▶ _Source document_:

(begin)

The tinting of the lens 1 occurs on both surfaces of the lenses 1, unless the surface that is not to be tinted is masked.

In the device 100 performing the process for obtaining lenses 1 according to the disclosure, the axes R, z1 and z2 are controlled by a CNC-type handling system, which is able to interpolate the rotation R and linear movements according to the axes z1 and z2 to generate the established shape, and possibly create a colour shading effect.

For example, looking at FIG. 2A, a lens of colour A is processed to have colour B in certain zones.

The shape of the lens tinting and/or shading can be closed or open, in a defined position relative to the geometric centre of the lens.

This shape is obtained as a superposition of the tangent at each point of the shape, thus generating a shape with concave curved sections.

As shown in FIG. 2E, shapes having concave curved sections can be obtained by means of several tinting cycles, breaking down the shape having one or more concave curved sections into several shapes, all of which are convex. The superposition of these convex shapes by several tinting cycles thus generates the desired concave shape.

Alternatively, it would be possible to obtain tinted and/or shaded lenses according to shapes with concave curved lines, after masking the lens surface corresponding to the surface of the shape that is not to be tinted.

Once the lenses have been arranged on a frame, and the machine has been set up with the desired tinting and/or shading characteristics, the frames are placed on the machine basket. Said basket is motorised according to the axis z1.

The lens can then move on to the first tinting cycle: it is then immersed in a bath containing at least one solvent and at least one dye, which may also contain auxiliary chemical products.

Referring now in particular to FIGS. 1, 4 and 5, a description of a preferred form of operation of the device 100 according to the disclosure, and its operating logic, will be provided.

This description is in no way to be considered as limiting the solution according to the disclosure.

As mentioned, the device 100 according to the disclosure comprises a tinting tank 10 with a liquid bath composed of at least one solvent and one or more pigments. Such a bath 10 may be a solution or a mixture.

Frames 2, on which lenses 1 are fixed vertically, are also provided.

As already described, there are 3 axes, controlled by the CNC, and in particular:

Rotary axis r, parallel to the free surface of the liquid in the tinting bath 10, or direction of rotation R, about which the frames 2 are rotated. This rotation is managed by the CNC.

Vertical axis z1: brings the frames 2 into the working position and can, if necessary, perform the movements of the frames 2 handled by the CNC. These movements are generically referred to as vertical and their amplitude defines the amplitude of the shading.

(end)

▶ _Stored data_:
(begin)

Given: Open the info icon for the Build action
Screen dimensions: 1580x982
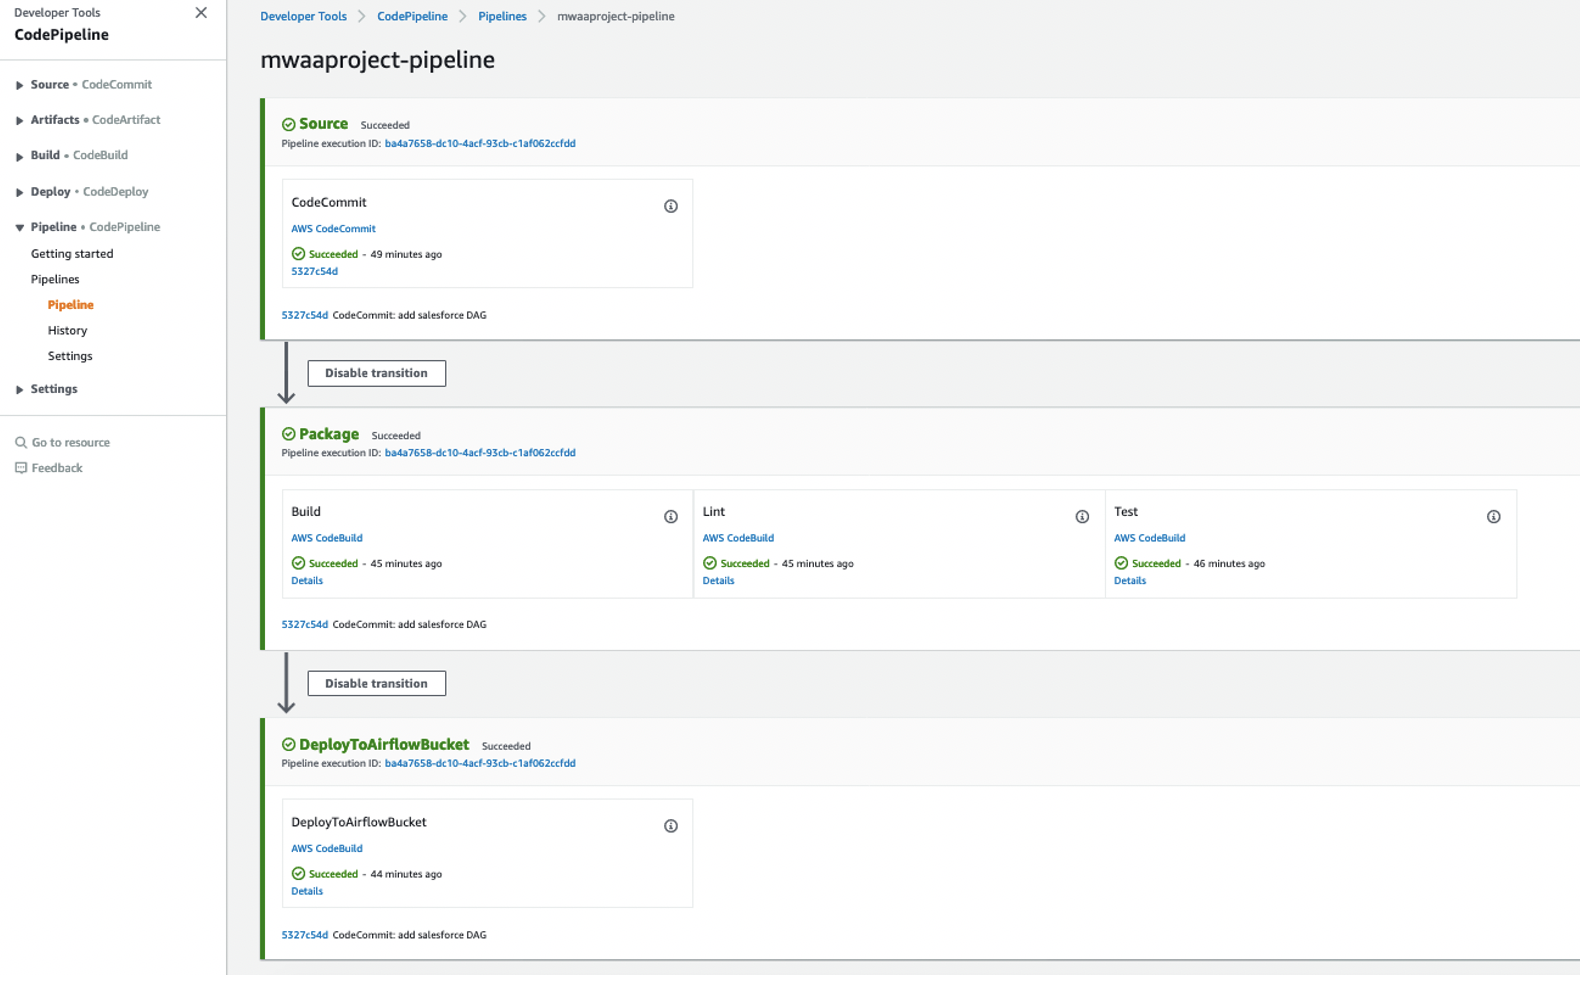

(end)

▶ _Objectives_:
1. Can you copy the lens tinting passage word for word, starting at "Referring now in" and ending at "are also provided."?
2. Do these statements agree with the lens tinting passage? Answer yes or no for each, and quote the words of the passage that decide it.
(a) A CNC-type handling system controls the axes R, z1 and z2.
(b) The lenses are fixed horizontally on the frames.
(c) The machine basket is motorised according to the axis z2.

▶ _Outputs for the tasks_:
1.
Referring now in particular to FIGS. 1, 4 and 5, a description of a preferred form of operation of the device 100 according to the disclosure, and its operating logic, will be provided.

This description is in no way to be considered as limiting the solution according to the disclosure.

As mentioned, the device 100 according to the disclosure comprises a tinting tank 10 with a liquid bath composed of at least one solvent and one or more pigments. Such a bath 10 may be a solution or a mixture.

Frames 2, on which lenses 1 are fixed vertically, are also provided.

2.
(a) Yes: "the axes R, z1 and z2 are controlled by a CNC-type handling system"
(b) No: "Frames 2, on which lenses 1 are fixed vertically, are also provided."
(c) No: "Said basket is motorised according to the axis z1."